What is the information used for?

Is it sold or provided to partners and third-party entities (and again, for what purposes - i.e. marketing, etc.)?

Obviously this set of a red flag with regards to privacy and I cannot find anything anywhere that would allow me to OPT IN or OUT, or that even identifies what is being logged, who has access to it and for what purpose/use.

Has anyone else noticed this?

First, this is a user forum and not a technical support group. To get an official company response you will need to contact the company's technical support. You are addressing a group of users who don't charge you for help so lighten up on the threats. Besides, most of us probably couldn't care less if you destroyed your router.

Now, to answer your question (for free, too): The logs are sent to Sofaware so that they are capable of generating your weekly reports. If you don't want the reports, then disable the feature.
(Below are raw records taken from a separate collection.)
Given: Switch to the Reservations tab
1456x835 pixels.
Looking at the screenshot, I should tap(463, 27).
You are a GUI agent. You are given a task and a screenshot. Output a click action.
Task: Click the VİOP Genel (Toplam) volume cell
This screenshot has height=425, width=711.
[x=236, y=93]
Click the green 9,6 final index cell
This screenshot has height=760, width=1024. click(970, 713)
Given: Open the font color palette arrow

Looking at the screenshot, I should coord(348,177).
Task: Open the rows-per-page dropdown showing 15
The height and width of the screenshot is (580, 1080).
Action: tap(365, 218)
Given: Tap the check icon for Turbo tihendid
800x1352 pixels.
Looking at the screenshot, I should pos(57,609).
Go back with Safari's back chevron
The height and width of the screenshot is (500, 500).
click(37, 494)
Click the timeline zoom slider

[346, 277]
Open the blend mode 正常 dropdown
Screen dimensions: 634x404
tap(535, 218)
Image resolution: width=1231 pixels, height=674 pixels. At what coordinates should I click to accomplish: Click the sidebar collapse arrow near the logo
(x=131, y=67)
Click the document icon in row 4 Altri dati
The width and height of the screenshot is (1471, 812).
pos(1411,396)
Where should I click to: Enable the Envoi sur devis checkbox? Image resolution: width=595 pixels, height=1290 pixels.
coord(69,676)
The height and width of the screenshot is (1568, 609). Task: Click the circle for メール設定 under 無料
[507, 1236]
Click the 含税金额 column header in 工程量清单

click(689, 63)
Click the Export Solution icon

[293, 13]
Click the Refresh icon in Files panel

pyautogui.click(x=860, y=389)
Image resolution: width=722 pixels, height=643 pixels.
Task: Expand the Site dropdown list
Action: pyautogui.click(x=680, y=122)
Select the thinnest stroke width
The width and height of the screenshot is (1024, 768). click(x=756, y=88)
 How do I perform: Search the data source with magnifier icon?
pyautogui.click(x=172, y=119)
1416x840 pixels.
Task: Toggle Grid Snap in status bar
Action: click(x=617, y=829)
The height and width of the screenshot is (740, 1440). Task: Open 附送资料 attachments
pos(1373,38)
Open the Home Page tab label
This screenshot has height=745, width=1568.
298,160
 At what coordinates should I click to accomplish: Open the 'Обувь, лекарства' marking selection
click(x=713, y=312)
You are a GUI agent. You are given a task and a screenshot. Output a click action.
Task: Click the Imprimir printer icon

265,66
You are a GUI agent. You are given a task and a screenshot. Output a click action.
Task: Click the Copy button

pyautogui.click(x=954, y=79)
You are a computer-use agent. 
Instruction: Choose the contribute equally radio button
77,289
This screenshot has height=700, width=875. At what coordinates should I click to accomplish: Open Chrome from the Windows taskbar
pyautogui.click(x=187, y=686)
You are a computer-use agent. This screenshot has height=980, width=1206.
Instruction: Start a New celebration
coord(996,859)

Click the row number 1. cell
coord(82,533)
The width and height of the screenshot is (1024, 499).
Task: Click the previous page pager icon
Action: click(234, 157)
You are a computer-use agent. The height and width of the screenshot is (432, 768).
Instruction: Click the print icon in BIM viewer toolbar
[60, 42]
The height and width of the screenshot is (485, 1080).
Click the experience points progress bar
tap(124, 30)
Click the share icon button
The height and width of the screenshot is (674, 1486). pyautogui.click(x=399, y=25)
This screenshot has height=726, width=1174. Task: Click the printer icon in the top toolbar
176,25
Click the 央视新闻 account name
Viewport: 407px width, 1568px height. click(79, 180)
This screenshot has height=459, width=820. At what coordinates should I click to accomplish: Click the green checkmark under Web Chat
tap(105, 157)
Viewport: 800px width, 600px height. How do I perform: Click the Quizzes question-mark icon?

And don't worry about spyware at this point; if you don't trust Zonealarm, it's too late now. You already agreed to their privacy terms when you bought the router.

Texas Rocket:

First of all, I am fully aware this is not a tech support group. I posted as a question "to other users".

It is NOT an unreasonable question.

Second - I made NO MENTION of destroying anything. I am not the one to 'lighten up' I think.

Third - I am not interested in knee-jerk reactions (or useless comments).

It's obvious logs are going to Sofaware. I simply want to know what is logged, how it's used, by who - and if the information is sold to third parties.

It's a simple question - and I am not necessarily opposed to this - but I do take issue if it is done without my knowledge or consent - which is why I am trying to EDUCATE MYSELF before I make any determinations in this regard.

Typically companies will post this information publicly as a privacy statement - or something that users can refer to if questions such as this a rise. However, in this case, it seems to be an obscured "feature" - and I am hard pressed to find any information on the company sites or literature - which raised the red flag for me personally.

The fact that the ISP for Sofaware is not in the US (Isreal - based on what I see in my logs) - also raising questions with regards to privacy protection.

All of this may be no big deal - I'm prepared to accept that - I am just looking for more information.

As for disabling this 'reporting' - WHERE IS THAT? Because I see no way to OPT IN or OUT of this remote logging 'feature' other than to completely DISCONNECT from all subscribed services. And there does not seem to be any way of 'downloading' filters to the box to manage this locally.

And for the record, NONE of this is indicated in any PRE-SALE literature. If it is - show me because I sure didn't see it.

DE2790, My response was to "QuestionMark" who posted this then pulled it from the forum. Your question was very reasonable. Sorry for the confusion.

quote:

Posted May 24, 2008 09:47 PM by Question Mark
If noone answers in the next 2 weeks
the router will be destroyed & i'll never trust zonelabs/sofaware with anything ever again!!

I have to second DE2790's concerns. I noticed the same thing.

I also noticed, buried in the fine print of the license agreement, the following statement "You acknowledge that during the support period check point may from time to time collect log information from your product for the purpose of providing periodical [sic] security reports, as well as internal check point security and product improvement research purposes (collectively "log information"). No personal identifiable [sic] information will be collected and the log information shall not be distributed by check point or shared with third parties.""

I'm not sure how "personal identifiable" information can be construed in this case. From log data, they would know your ip address, mac address, and the ip addresses that you connect with. Seems like too much information to be sharing, especially if your connection data is confidential.

As best as I can tell, this monitoring appears to be directly tied with the ability to get firmware updates. In other words, it appears you have to allow them a disturbing level of insight into your network in order to get firmware updates. After the trial period, I may not be willing to pay for them to have this sort of "insight".

I agree with the point that they could add nefarious code to do this without telling anyone; at least they are up front about it. But I'd much rather that they, as a reputable company in the security business, decided that this sort of behavior is akin to spying, not customer support.

I'm about to finish installing another company's router and monitor as an outer firewall. It's possible this traffic will trip alarms, since it will appear to be unauthorized.

I'll probably write to the tech support folks and find out what ports, protocols, and ip addresses have to be authorized for this function to work.

And I have to agree with DE2790 with another point: how the heck do I turn off individual functions like SEND LOGS TO MANAGEMENT?